● **Exercise data**:
Content starts

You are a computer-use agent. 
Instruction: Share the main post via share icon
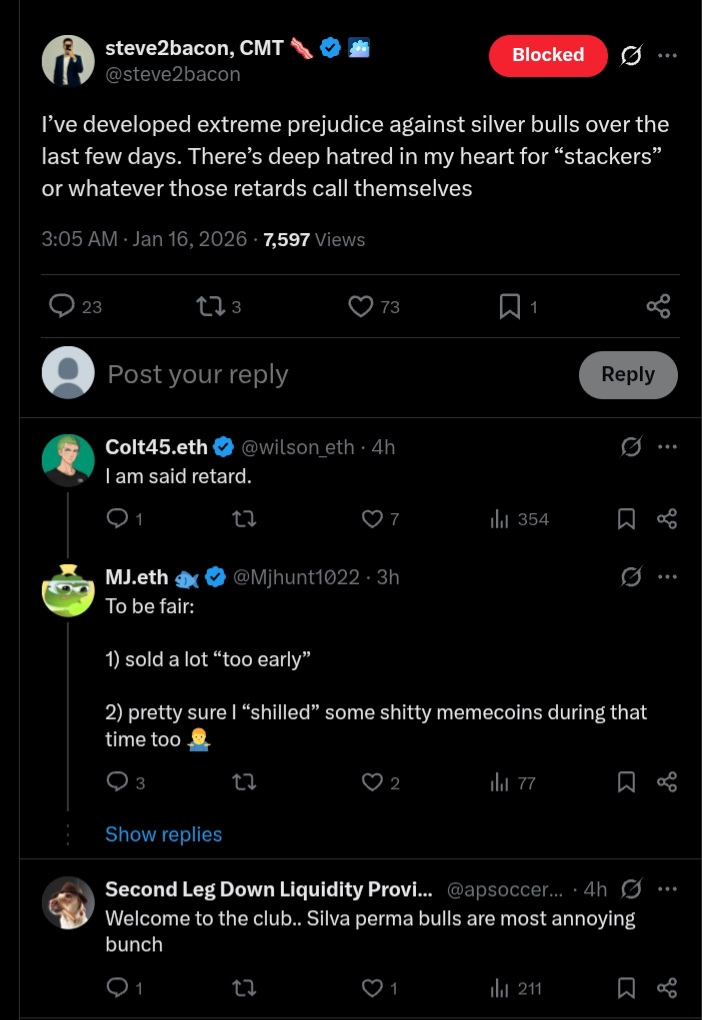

Content ends
Content starts

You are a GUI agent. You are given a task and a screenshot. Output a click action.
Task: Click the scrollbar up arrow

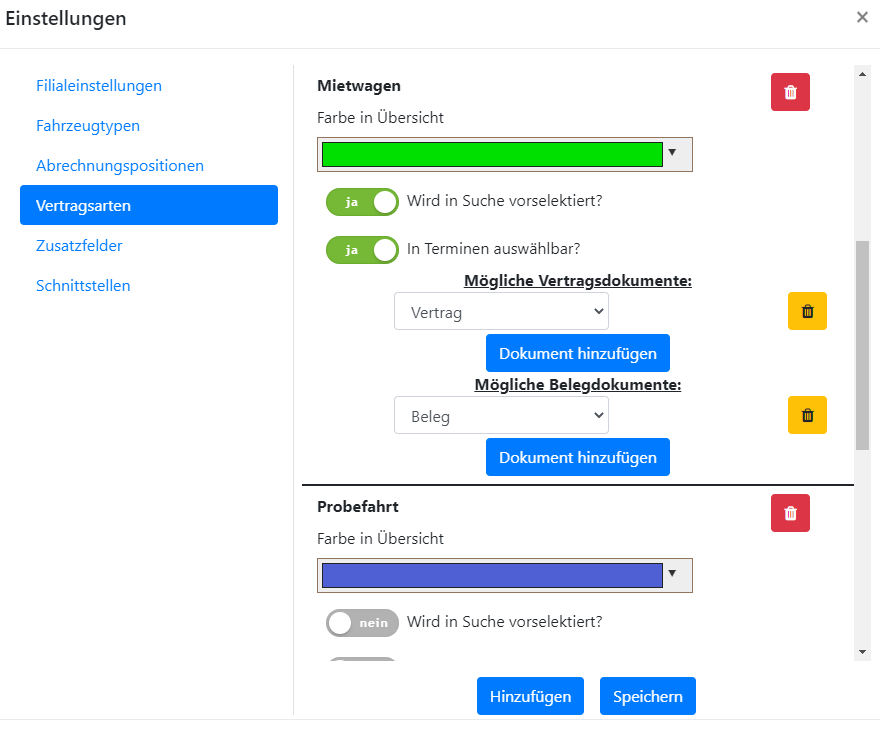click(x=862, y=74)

Content ends
Content starts

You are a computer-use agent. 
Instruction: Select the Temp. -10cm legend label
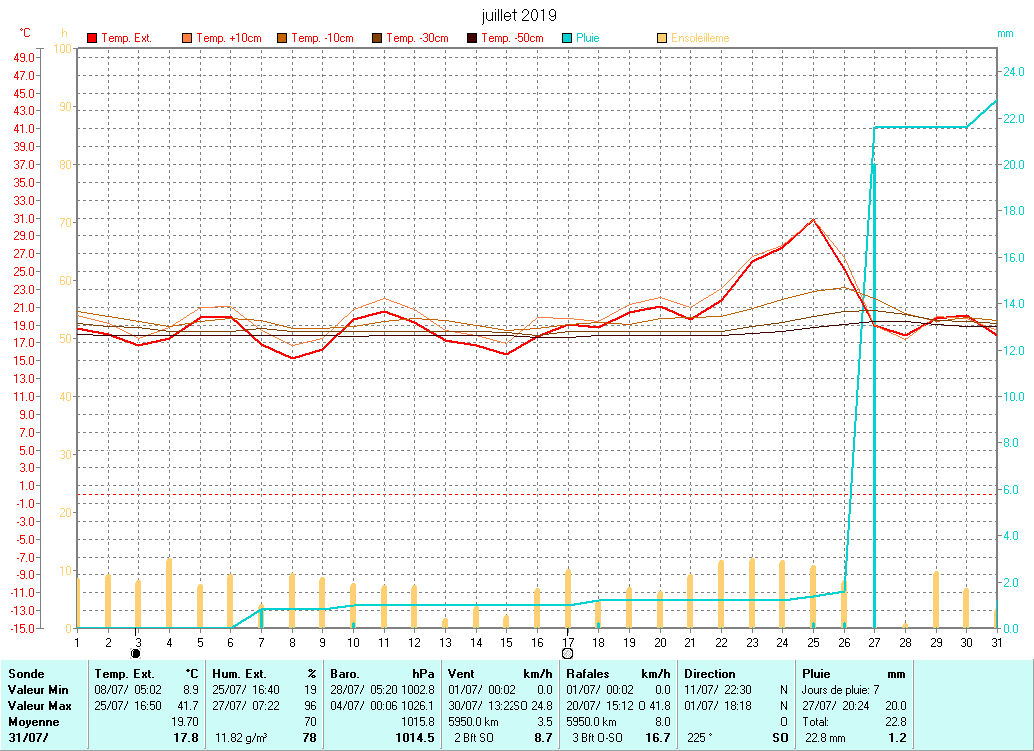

Content ends

● **What is being asked**:
Scan the records for lines that hold "Instruction", and reproduce each one you find.

● **Written solution**:
Instruction: Share the main post via share icon
Instruction: Select the Temp. -10cm legend label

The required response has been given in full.